Here are some more pointers:

1) Warm up at least 5 minutes before each session, and cool down at least 5 minutes afterwards. This is often overlooked, as I have seen a lot of people stretch for a minute and then start lifting. Spend the extra time taking care of yourself before you start lifting, and after you do so.

2) Stretch the muscles you worked after each set. This helps the fascia, as well as the tendons, ligaments and muscles effected. This also helps to prevent you from being musclebound and stiff.

3) Ease into your routine, if you are an absolute beginner. For the first couple weeks to a month you may use well below your max weight, just to get the form right. I'm still learning form and I've only been training roughly a month.

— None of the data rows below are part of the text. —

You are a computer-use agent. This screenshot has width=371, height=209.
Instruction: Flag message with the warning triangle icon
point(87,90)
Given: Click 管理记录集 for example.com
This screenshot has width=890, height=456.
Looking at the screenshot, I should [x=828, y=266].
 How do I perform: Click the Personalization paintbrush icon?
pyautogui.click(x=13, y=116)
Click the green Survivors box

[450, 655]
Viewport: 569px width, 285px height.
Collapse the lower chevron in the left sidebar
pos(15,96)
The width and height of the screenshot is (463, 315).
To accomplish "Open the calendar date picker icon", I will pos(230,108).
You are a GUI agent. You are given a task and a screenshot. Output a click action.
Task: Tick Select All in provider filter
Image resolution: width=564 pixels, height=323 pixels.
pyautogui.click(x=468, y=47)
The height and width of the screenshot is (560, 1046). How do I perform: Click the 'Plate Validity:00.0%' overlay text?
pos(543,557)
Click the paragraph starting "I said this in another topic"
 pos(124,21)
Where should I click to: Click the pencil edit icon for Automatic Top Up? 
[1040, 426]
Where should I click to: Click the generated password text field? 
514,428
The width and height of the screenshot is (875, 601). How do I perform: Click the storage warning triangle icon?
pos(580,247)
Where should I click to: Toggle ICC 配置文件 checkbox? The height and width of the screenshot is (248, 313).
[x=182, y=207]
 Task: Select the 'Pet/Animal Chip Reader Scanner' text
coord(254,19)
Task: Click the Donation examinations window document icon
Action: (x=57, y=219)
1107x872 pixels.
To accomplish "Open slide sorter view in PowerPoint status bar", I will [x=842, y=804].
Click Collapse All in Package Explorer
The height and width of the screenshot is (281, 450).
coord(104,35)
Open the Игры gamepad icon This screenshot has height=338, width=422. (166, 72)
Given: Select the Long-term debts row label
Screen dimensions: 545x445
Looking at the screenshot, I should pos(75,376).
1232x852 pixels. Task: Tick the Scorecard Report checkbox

4) Don't complicate things too early. You may seriously only do the same routine for a few months. Don't fret over it. You're not going to plateau for a long time, so just stay consistant so that you make solid gains.

A lot of people, including myself the first time I tried weight training when I was younger, switch routines too often, even switching out exercises, or don't do enough of the basic, solid, compound exercises that are the backbone of a good beginners routine. Learn from our mistakes. Just stick to a simple routine that you can consistantly do.

I literally just got tired of working out in my early 20's because I had no direction. I was aimless, did too many isolations, didn't have consistant set and rep ranges, and I couldn't stay motivated. I let myself get wigged out by the sheer variety of exercises I could do, and I wasted a dozen years of my life doing absolutely nothing. And I became really out of shape. I am still out of shape now, really just starting on a basic routine, so that's what I recommend to you. Just stay with something that is easy to stay with. When you start reaching an intermediate status you'll end up adding some isolations, changing your sets and reps, and taking things to the next level.